As an aside, Chuck E. Cheese differs from In re Hitz Restaurant Group, 616 BR 374 (Bankr. ND Ill. 2020) (discussed in a previous episode of this series). Rightly or wrongly, the court concluded that the rental obligations were waived when force majeure was triggered, and that COVID-19 and government regulations triggered the force majeure provisions of the lease.

Goal frustration

Despite seeking to assume the leases as part of its plan, the CEC also argued that its rent payments should be excused under the doctrine of non-compliance. The CEC believed the doctrine applied because the pandemic and related government regulations completely frustrated the purpose of its leases, which it said is to operate family entertainment centers. The six donors responded, arguing that the force majeure and anti-force majeure clauses replaced doctrine.
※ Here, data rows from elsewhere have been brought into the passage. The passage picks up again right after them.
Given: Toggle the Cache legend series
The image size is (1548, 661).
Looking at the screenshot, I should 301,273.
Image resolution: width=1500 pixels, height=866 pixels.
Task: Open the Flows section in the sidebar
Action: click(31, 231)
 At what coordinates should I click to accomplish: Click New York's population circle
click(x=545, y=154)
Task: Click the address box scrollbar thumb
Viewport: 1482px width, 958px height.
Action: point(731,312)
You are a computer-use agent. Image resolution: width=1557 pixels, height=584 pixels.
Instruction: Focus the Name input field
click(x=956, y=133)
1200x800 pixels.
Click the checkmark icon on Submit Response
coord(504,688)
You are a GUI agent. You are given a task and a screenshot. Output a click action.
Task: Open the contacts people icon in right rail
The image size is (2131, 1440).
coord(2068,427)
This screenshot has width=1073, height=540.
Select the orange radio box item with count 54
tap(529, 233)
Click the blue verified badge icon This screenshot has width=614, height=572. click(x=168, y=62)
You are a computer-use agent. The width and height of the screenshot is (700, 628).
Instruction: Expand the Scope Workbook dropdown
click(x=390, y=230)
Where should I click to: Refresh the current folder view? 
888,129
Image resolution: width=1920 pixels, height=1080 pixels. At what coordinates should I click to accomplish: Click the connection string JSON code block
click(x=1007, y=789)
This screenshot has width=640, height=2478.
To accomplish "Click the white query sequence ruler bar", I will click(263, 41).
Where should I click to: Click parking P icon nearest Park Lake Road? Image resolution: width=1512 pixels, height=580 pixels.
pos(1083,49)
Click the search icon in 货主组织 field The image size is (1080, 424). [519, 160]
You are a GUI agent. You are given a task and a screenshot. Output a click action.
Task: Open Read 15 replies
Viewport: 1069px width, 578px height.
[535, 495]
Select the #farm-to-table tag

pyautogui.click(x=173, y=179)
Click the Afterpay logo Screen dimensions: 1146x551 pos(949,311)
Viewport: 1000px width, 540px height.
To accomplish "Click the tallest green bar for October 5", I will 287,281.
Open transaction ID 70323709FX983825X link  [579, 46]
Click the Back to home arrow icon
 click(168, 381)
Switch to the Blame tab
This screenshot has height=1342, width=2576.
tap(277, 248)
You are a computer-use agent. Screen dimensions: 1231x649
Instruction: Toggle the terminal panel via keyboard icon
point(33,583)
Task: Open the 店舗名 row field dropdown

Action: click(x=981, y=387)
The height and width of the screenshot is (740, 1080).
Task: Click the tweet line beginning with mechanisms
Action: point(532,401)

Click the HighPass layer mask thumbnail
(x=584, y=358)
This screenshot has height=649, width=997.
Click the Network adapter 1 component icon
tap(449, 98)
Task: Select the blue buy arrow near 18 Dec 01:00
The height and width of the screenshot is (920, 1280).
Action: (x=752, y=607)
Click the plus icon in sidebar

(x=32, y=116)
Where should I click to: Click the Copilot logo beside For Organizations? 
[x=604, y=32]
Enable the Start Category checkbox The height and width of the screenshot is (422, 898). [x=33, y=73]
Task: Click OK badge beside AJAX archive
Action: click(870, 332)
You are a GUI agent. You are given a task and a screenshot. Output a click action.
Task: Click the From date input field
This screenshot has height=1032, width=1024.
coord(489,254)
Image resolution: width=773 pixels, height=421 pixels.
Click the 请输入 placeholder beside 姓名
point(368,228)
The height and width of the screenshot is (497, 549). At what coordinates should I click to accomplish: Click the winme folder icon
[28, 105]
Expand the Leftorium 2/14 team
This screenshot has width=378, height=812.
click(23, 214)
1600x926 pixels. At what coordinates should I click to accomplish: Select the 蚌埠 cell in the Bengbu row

The bankruptcy court rejected the CEC’s arguments. First of all, he ruled that under state law a tenant cannot invoke the doctrine of frustration when the parties had already apportioned the very risk CEC was now complaining about. Second, the bankruptcy court ruled that even if the doctrine applied, the object of the leases could not have been thwarted because the leased premises could be put to other uses. The court’s reasoning understood that the CEC was seeking to assume the leases as part of its reorganization plan, which by definition proved that the leases had not been rendered worthless. She could not see that the value of the services under the leases was totally destroyed while the CEC was at the same time trying to keep them.


The Chuck E. Cheese The ruling represents the first major Chapter 11 decision aligning with COVID-19-era cases to determine whether the economic distress caused by the pandemic can overcome an outright obligation to pay rent in a tenant’s lease . These cases generally support the proposition that, as in Chuck E. Cheese, the lease actually has a force majeure carve-out – a provision that says the occurrence of a force majeure the event does not excuse the obligation to pay the rent – the nature of the force majeure is irrelevant and the parties’ contract will be executed. Chuck E. Cheese may test the perception of some that bankruptcy courts are more flexible than non-bankruptcy courts in deploying equitable remedies rather than the terms of the parties’ contract. In any event, if followed by other bankruptcy and non-bankruptcy courts, we would expect this to be good news for owners (as well as counterparties to other forms of contracts) threatened with arguments that the ordinary meaning of the applicable contract can be avoided on the basis of the pandemic and the corresponding fair theories such as frustration of purpose.